Class Use Case Example
OrdinalEncoder() Hierarchical/Ranked Text: Low < Medium < High [[0], [1], [2]]
OneHotEncoder(drop='first') Nominal Text: Red vs Blue vs Green [[1,0], [0,1], [0,0]]
LabelEncoder() Target Variables strictly (Y): Binary or Multiclass strings 0, 1
from sklearn.preprocessing import OrdinalEncoder, OneHotEncoder

# Ordinal mathematically enforces scale
rank_encoder = OrdinalEncoder(categories=[['Small', 'Medium', 'Large']])

# OneHot purely routes string values out to parallel binary columns
ohe = OneHotEncoder(sparse_output=False, drop='first')

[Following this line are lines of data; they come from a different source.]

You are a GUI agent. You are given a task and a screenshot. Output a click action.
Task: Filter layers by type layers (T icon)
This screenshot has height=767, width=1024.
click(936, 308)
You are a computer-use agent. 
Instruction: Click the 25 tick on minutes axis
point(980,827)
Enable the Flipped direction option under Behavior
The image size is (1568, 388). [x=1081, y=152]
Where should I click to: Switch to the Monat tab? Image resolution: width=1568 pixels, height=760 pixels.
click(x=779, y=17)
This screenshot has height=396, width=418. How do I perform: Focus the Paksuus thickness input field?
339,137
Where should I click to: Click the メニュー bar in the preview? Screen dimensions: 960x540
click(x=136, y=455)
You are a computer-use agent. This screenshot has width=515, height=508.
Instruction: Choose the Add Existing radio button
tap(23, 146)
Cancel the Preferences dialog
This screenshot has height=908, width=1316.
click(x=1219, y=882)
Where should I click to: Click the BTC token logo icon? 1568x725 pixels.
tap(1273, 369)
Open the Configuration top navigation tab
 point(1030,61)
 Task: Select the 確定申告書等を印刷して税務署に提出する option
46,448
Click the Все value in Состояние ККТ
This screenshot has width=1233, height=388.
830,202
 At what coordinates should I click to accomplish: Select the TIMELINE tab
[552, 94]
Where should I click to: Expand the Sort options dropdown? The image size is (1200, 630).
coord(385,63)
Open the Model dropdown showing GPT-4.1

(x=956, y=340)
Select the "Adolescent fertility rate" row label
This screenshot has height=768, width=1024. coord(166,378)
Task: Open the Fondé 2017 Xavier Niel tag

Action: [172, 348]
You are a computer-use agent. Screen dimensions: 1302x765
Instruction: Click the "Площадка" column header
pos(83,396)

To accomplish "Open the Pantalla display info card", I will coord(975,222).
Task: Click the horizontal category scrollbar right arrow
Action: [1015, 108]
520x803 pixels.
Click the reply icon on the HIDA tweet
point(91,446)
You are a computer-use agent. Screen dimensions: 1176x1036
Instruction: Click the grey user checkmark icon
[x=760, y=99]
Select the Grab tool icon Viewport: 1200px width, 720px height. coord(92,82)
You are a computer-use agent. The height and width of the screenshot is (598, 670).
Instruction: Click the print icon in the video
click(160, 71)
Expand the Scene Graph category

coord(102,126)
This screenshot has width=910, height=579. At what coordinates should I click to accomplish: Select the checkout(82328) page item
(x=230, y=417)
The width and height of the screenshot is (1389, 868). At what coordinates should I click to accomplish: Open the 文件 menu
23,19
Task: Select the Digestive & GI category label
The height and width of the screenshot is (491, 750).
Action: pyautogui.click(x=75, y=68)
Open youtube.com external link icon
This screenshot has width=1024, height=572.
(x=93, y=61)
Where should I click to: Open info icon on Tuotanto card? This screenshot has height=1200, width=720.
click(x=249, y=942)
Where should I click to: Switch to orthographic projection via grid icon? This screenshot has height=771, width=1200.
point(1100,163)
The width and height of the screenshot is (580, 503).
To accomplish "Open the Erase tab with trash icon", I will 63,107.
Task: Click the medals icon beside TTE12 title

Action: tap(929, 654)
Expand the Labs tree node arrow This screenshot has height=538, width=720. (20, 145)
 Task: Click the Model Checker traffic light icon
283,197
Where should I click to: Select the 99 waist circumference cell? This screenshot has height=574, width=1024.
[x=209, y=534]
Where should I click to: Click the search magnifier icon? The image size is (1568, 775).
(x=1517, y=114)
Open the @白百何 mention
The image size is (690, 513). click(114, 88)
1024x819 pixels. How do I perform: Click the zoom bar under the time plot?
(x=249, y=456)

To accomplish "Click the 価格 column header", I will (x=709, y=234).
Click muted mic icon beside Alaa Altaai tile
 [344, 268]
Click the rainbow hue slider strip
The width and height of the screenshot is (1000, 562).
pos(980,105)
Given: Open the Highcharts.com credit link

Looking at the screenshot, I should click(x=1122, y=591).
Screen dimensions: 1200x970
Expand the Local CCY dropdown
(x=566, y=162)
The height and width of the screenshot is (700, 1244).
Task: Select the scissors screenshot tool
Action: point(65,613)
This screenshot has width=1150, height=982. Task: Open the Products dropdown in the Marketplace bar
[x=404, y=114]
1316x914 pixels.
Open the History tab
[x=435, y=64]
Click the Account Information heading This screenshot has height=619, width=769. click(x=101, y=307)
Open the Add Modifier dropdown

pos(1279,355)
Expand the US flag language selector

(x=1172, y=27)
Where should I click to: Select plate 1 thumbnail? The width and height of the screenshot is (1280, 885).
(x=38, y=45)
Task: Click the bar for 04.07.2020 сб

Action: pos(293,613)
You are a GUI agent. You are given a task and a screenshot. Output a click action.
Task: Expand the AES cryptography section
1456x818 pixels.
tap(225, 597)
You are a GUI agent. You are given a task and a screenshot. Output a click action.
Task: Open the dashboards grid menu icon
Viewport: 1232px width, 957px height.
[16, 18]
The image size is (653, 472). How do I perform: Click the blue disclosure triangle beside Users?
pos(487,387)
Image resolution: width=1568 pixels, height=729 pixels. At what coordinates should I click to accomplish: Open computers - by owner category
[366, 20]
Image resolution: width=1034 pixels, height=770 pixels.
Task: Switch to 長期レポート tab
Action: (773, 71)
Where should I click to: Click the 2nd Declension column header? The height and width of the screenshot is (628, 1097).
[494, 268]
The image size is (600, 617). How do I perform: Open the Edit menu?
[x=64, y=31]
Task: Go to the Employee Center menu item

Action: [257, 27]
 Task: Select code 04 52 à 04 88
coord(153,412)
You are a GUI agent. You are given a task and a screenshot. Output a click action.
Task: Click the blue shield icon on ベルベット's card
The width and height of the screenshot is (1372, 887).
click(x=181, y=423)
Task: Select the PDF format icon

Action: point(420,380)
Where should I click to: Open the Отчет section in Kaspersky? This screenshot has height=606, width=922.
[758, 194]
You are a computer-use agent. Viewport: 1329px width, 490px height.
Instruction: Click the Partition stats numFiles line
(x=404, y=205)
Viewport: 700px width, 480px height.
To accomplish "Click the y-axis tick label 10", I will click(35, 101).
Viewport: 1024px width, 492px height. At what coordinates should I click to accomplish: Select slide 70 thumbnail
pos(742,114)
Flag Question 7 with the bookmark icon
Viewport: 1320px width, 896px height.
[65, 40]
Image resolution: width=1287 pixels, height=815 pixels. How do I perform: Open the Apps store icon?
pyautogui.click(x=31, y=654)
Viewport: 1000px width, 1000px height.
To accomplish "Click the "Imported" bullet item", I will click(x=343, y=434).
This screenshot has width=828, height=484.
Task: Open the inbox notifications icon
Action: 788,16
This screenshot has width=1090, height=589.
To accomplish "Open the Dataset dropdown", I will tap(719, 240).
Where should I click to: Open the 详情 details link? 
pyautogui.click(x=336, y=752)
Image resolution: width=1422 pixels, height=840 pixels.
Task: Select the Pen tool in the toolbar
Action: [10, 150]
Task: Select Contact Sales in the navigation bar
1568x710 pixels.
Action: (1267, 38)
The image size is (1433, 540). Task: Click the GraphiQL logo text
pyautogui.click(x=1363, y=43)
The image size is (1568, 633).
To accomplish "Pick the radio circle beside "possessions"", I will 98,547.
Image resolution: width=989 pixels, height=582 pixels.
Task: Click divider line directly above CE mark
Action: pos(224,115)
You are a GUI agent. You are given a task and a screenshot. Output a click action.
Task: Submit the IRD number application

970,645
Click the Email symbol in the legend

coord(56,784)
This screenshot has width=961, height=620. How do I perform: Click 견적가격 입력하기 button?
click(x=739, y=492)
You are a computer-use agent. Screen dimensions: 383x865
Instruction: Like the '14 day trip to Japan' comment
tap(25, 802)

Scalers (Numeric to Numeric)

Harmonising the distance between numerical ranges.

Class Behaviour Use Case
StandardScaler() Z-score scaling. Mean is strictly 0, std is 1. DEFAULT: Linear regressions, SVMs, PCA
MinMaxScaler() Compresses purely between minimum 0.0 to maximum 1.0 Deep Learning Tensors (Neural Networks)
RobustScaler() Scales purely around Median and strictly Interquartile Range Data containing severe extreme outliers
from sklearn.preprocessing import StandardScaler, MinMaxScaler

# Sets feature distribution to Mean = 0, Std = 1
std = StandardScaler()

# Sets boundary dynamically between Min = 0.0, Max = 1.0 
minmax = MinMaxScaler()

Imputers (Missing Data)

Located uniquely in sklearn.impute.

Class Strategy Use Case
SimpleImputer(strategy='mean') Fills statically with statistical Average Normally distributed continuous algorithms
SimpleImputer(strategy='median') Fills statically with geometric middle Highly skewed geometric boundaries
SimpleImputer(strategy='most_frequent') Fills statically with textual Mode Pure categorical (Text/Object) columns
from sklearn.impute import SimpleImputer

# Instantiation mapping structurally to Median arithmetic
imputer = SimpleImputer(strategy='median')

Assessment Connection

For your K3 (Data Management) portfolio, documenting why StandardScaler was chosen explicitly over MinMaxScaler based on your analysis of the statistical feature skew guarantees top marks from assessment moderators.